**Exercise brief**
Update all of the data below by changing "Trash" to "Recycle Bin" and leaving every other part unchanged. Leave the pictures out of your answer.

**Input material**
....
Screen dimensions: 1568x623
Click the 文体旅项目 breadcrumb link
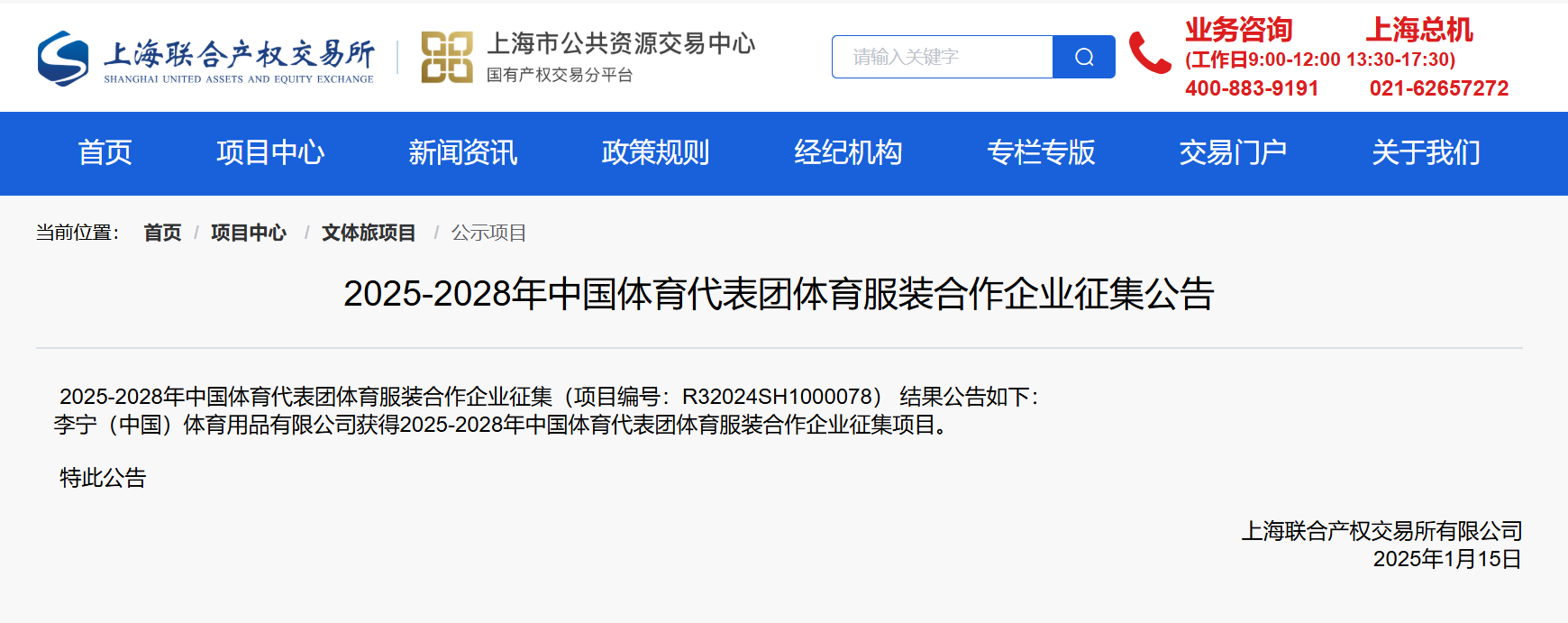tap(369, 233)
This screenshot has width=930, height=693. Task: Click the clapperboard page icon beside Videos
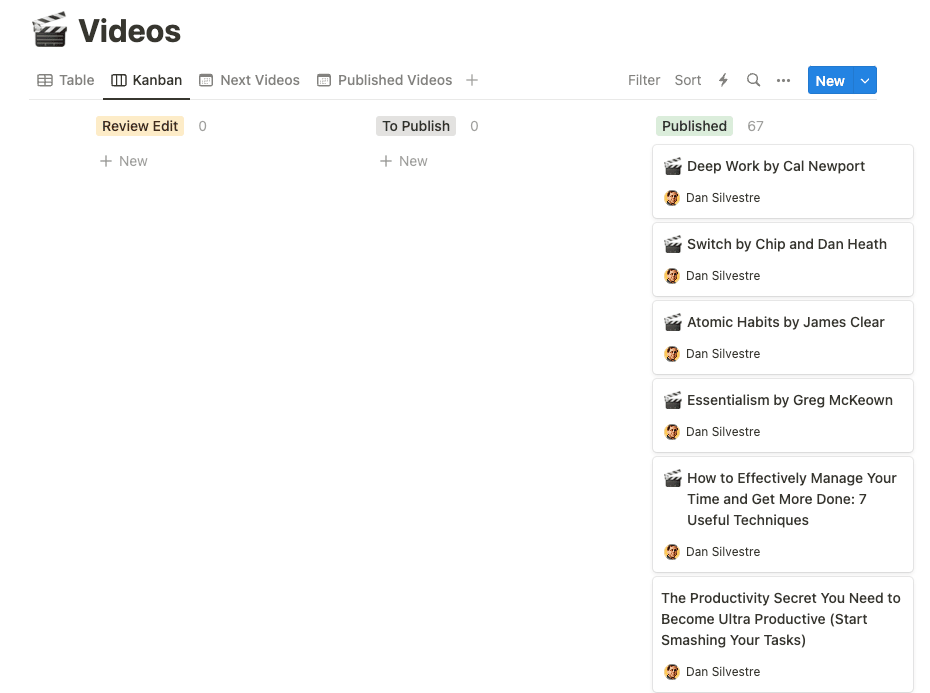click(x=49, y=30)
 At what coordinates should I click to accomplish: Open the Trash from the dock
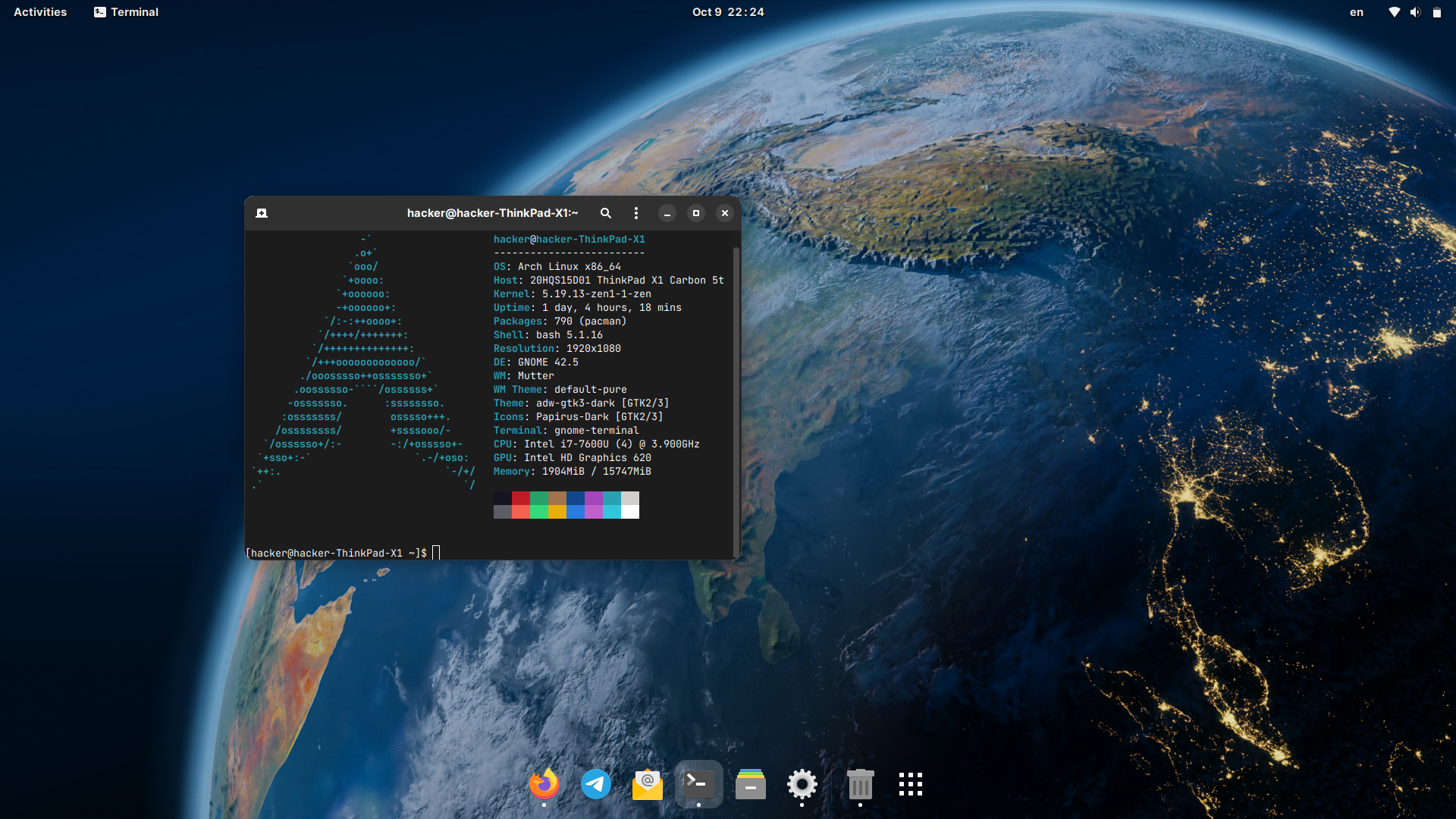tap(860, 784)
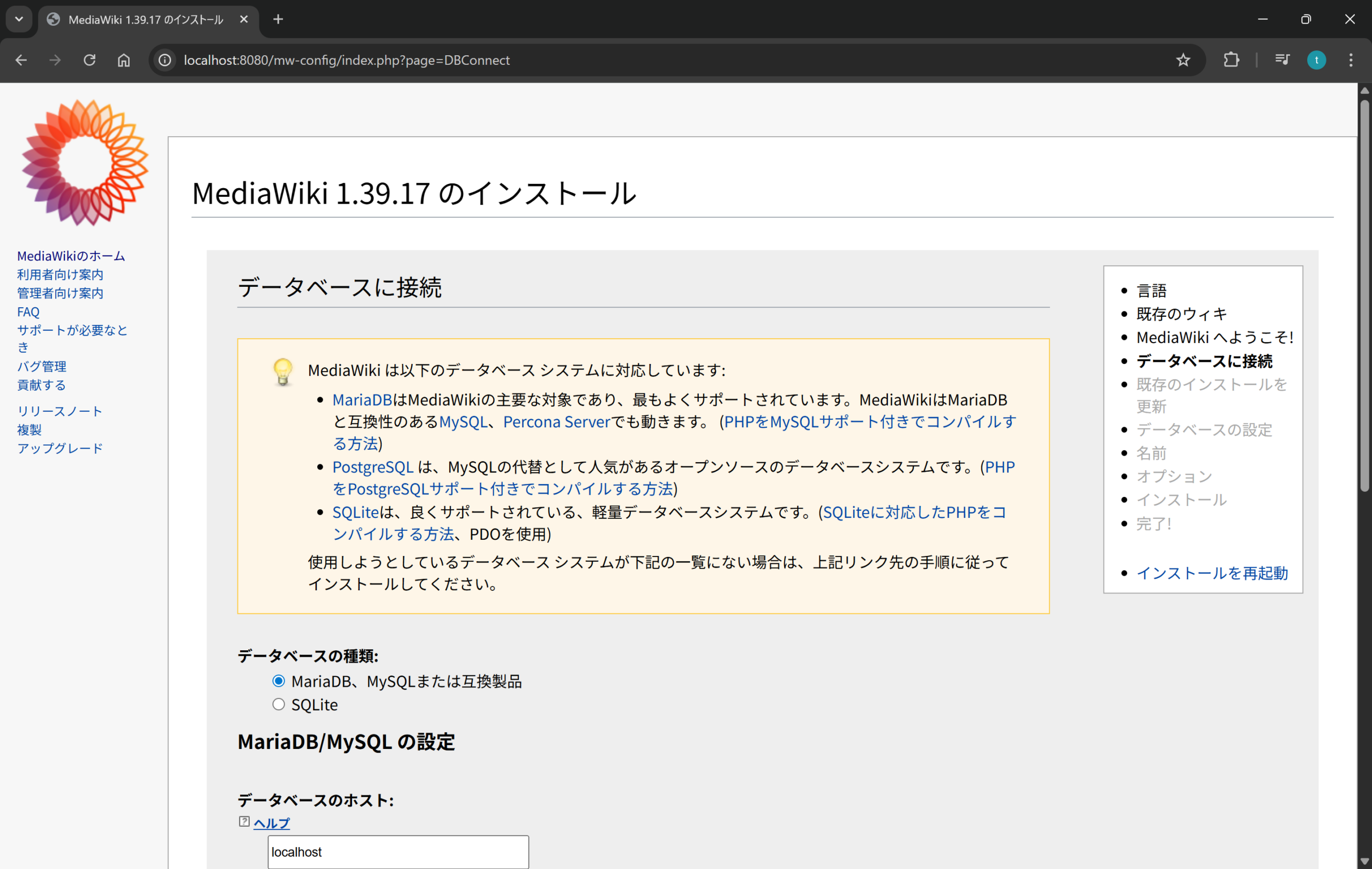Open the tab search dropdown chevron
The width and height of the screenshot is (1372, 869).
coord(19,19)
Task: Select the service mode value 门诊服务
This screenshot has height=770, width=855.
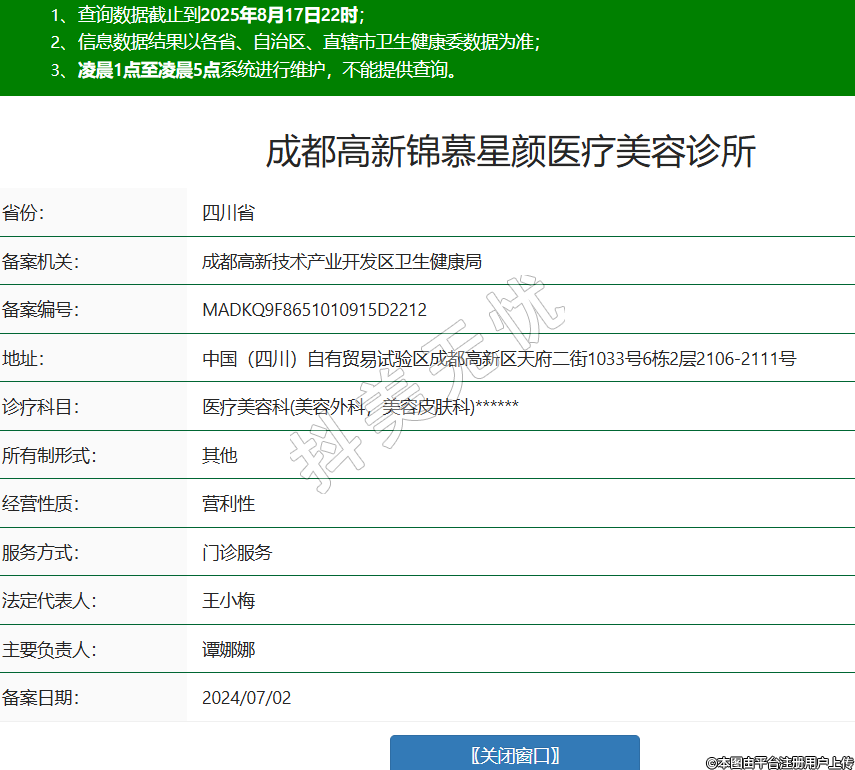Action: tap(237, 553)
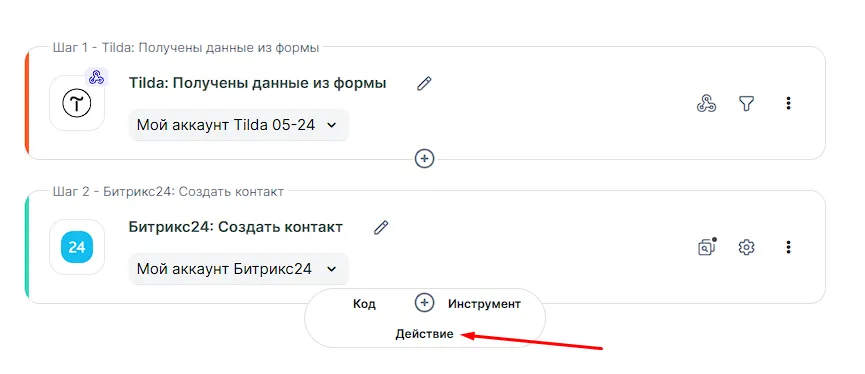The image size is (865, 374).
Task: Expand the Мой аккаунт Tilda 05-24 dropdown
Action: click(239, 125)
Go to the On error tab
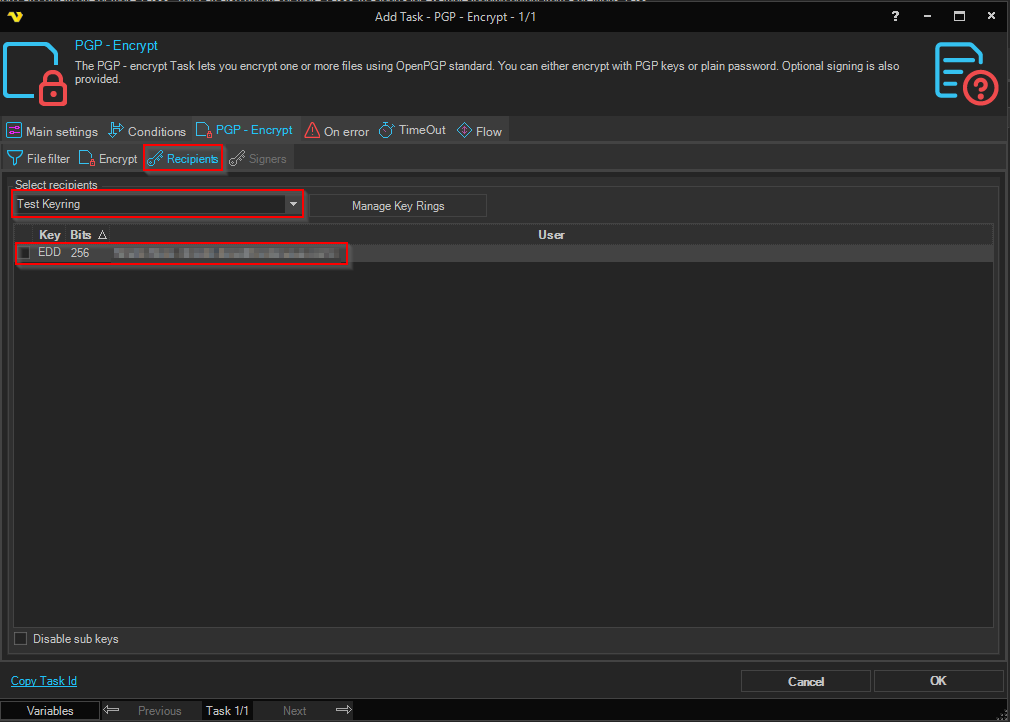This screenshot has height=722, width=1010. click(337, 131)
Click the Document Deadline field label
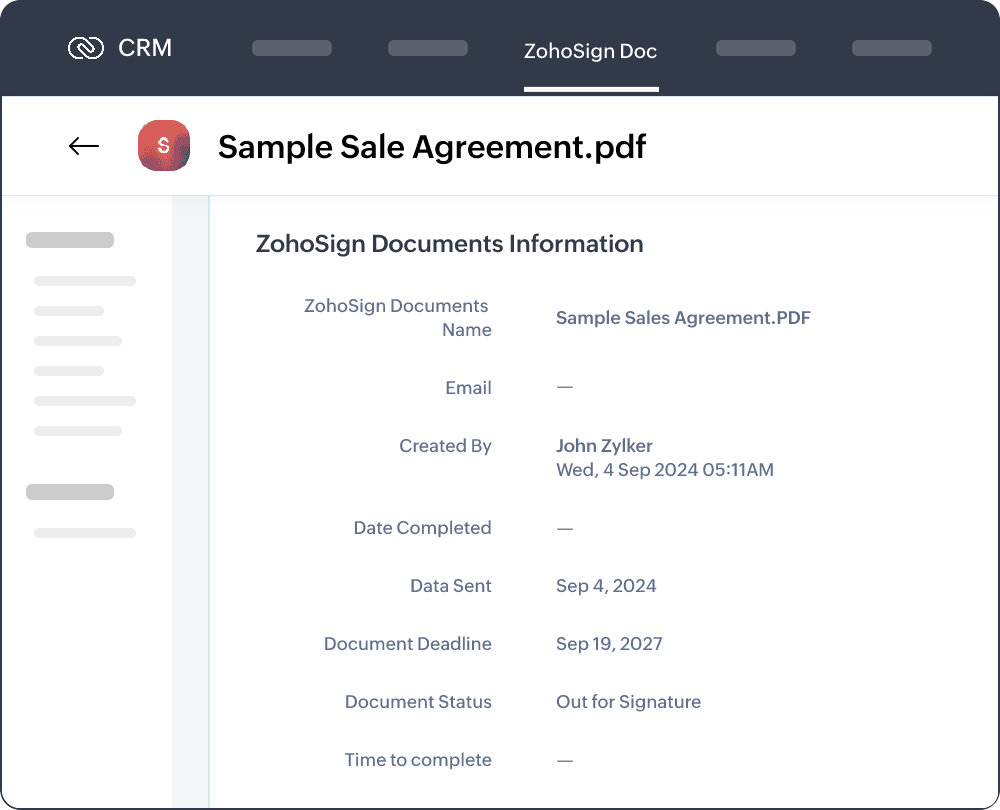Screen dimensions: 1000x810 407,644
....
**Full output**
Screen dimensions: 1568x623
Click the 文体旅项目 breadcrumb link
tap(369, 233)
This screenshot has width=930, height=693. Task: Click the clapperboard page icon beside Videos
click(x=49, y=30)
 At what coordinates should I click to accomplish: Open the Recycle Bin from the dock
tap(860, 784)
Open the tab search dropdown chevron
The width and height of the screenshot is (1372, 869).
coord(19,19)
Task: Select the service mode value 门诊服务
This screenshot has height=770, width=855.
Action: tap(237, 553)
The image size is (865, 374).
Task: Expand the Мой аккаунт Tilda 05-24 dropdown
Action: click(239, 125)
Go to the On error tab
This screenshot has height=722, width=1010. click(337, 131)
Click the Document Deadline field label
Screen dimensions: 1000x810 407,644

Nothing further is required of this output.